## WHAT THE TASK REQUIRES
Find the word "icon" in the data. Return every line where it appears.

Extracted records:
▼▼▼
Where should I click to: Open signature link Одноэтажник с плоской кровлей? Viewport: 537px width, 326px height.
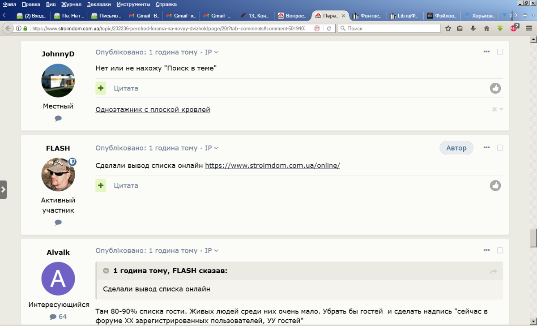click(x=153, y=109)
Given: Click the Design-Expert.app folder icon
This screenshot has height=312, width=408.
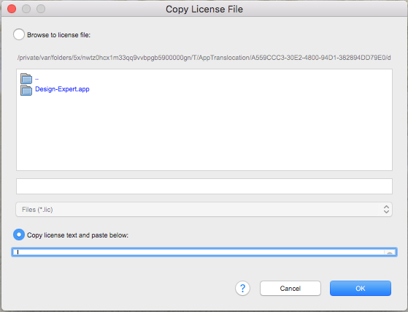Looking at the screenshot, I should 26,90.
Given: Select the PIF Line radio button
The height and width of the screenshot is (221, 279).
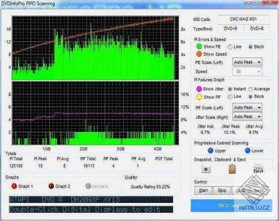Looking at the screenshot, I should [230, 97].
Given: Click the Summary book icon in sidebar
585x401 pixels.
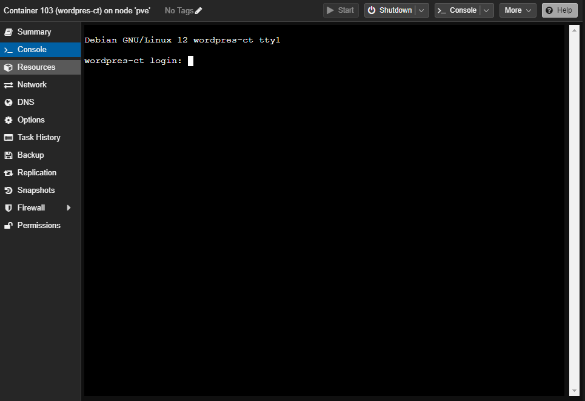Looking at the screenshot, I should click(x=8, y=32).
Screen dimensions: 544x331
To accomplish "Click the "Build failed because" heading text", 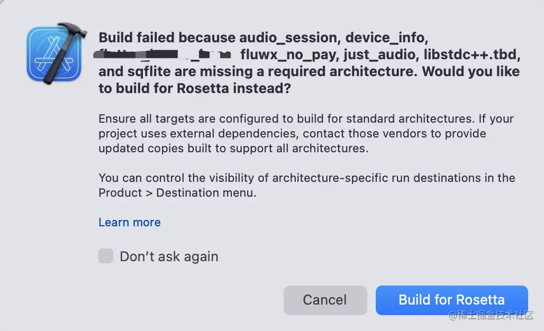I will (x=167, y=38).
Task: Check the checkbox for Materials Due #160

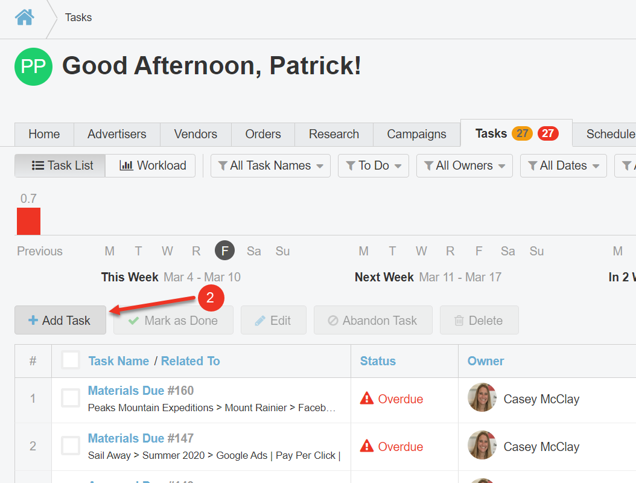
▲▲▲
## RESULT BELOW
Given: Click the Design-Expert.app folder icon
Given: Click the Summary book icon in sidebar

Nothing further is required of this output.